Les industries d’extraction de matières premières devraient également s’installer davantage en Arctique. La pollution, déjà particulièrement élevée dans cette zone, devrait donc en toute logique augmenter. Les risques pour l’environnement sont nombreux. En 1989 déjà, une marée noire en Alaska avait eu des conséquences tragiques sur l’environnement.
L’augmentation des tempêtes en raison du changement climatique provoque également une érosion des sols et par conséquent, des risques pour les populations littorales.

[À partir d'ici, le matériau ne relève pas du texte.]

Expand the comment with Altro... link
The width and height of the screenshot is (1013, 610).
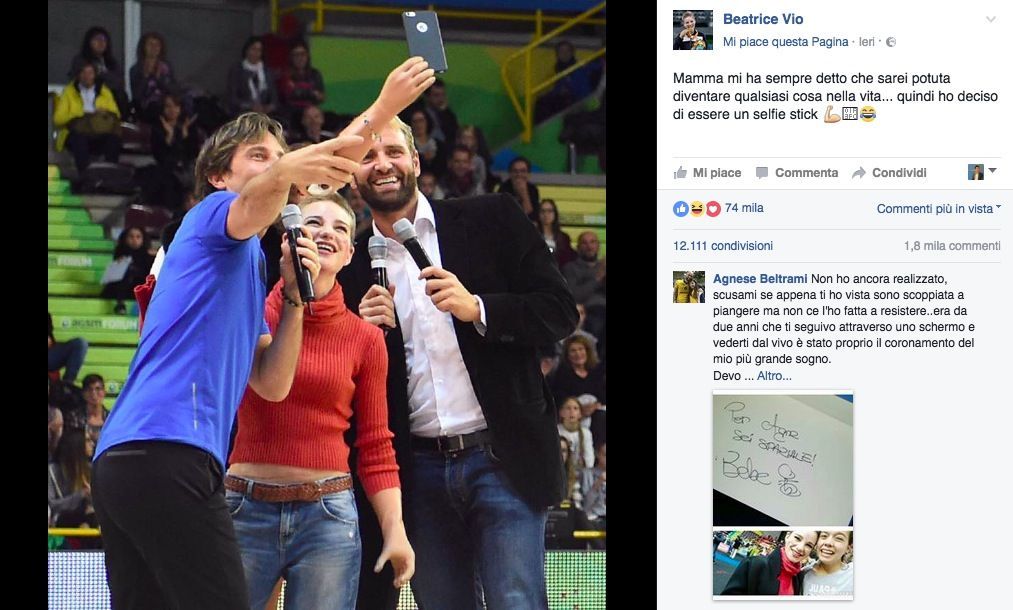774,375
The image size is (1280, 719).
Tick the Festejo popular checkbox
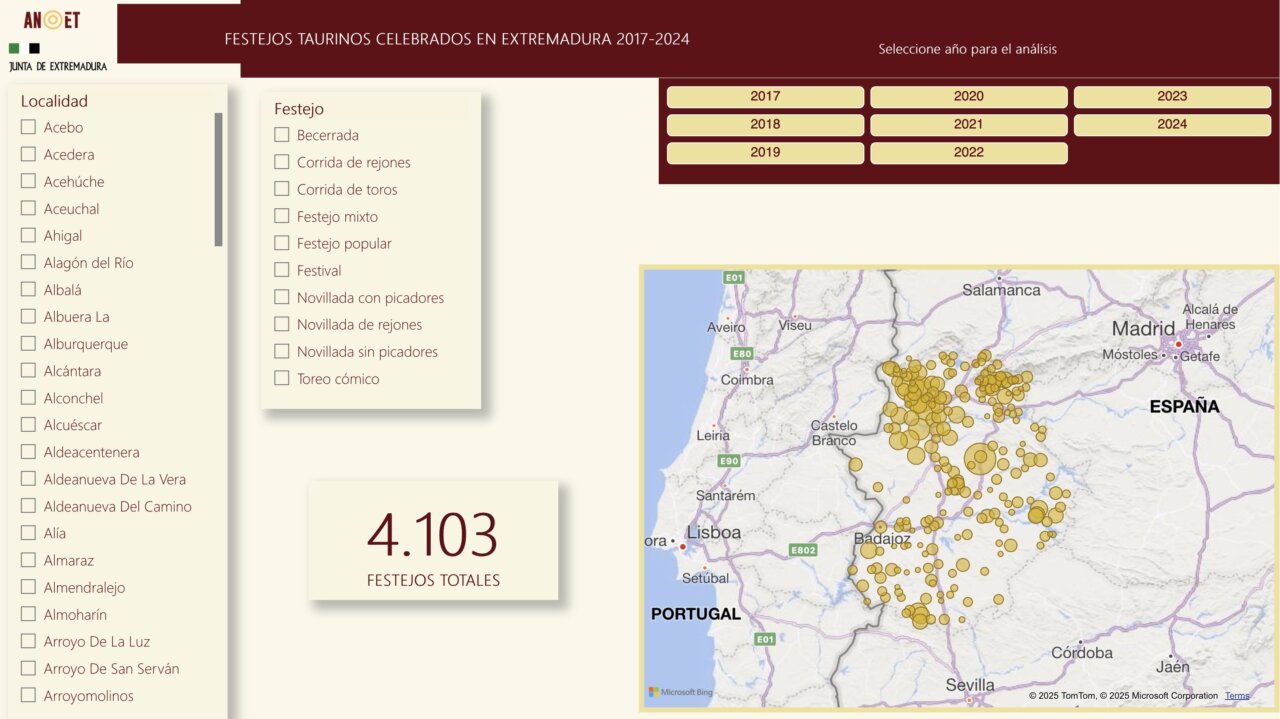(x=282, y=243)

Étant donné que tous les courants marins sont reliés sur le globe, la pollution de l’Arctique entraînera à son tour une pollution accrue au niveau mondial.
Développement durable
Développement durable
La situation de l’Arctique, et par là même du globe, semble donc tout à fait critique. La mise en place d’une politique de durabilité ne peut bien évidemment pas s’inscrire à la seule échelle de l’Arctique mais doit nécessairement s’inscrire à l’échelle du globe.
L’exploitation des ressources naturelles de l’Arctique n’ayant même pas commencé, il est facile d’anticiper les conséquences catastrophiques de l’installation des industries. Par ailleurs, il est urgent de prendre en compte davantage l’opinion des peuples autochtones.
- Au Groenland, les Inuits sont les seuls à avoir obtenu une autonomie renforcée depuis 2009, ce qui leur permet de prendre part au destin de leurs terres.
Conclusion :
Les mondes arctiques apparaissent aujourd’hui comme un nouvel eldorado, une nouvelle terre à conquérir. Cette volonté de conquête permet désormais à l’Arctique d’être davantage intégrée aux flux de la mondialisation, tout en soulevant une série de problèmes sociaux et environnementaux : alors que l’exploitation industrielle n’a même pas encore débuté, l’Arctique est la région la plus polluée du globe.
D’un autre côté, les risques potentiels qu’encourent la région en raison de ses richesses naturelles ne semblent pas s’intégrer dans une perspective de durabilité. Les populations autochtones sont, quant à elles, isolées et sans pouvoir de décision réel. La prise de conscience globale du sort de l’Arctique est résolument indispensable car elle met en jeu le futur de toute notre planète.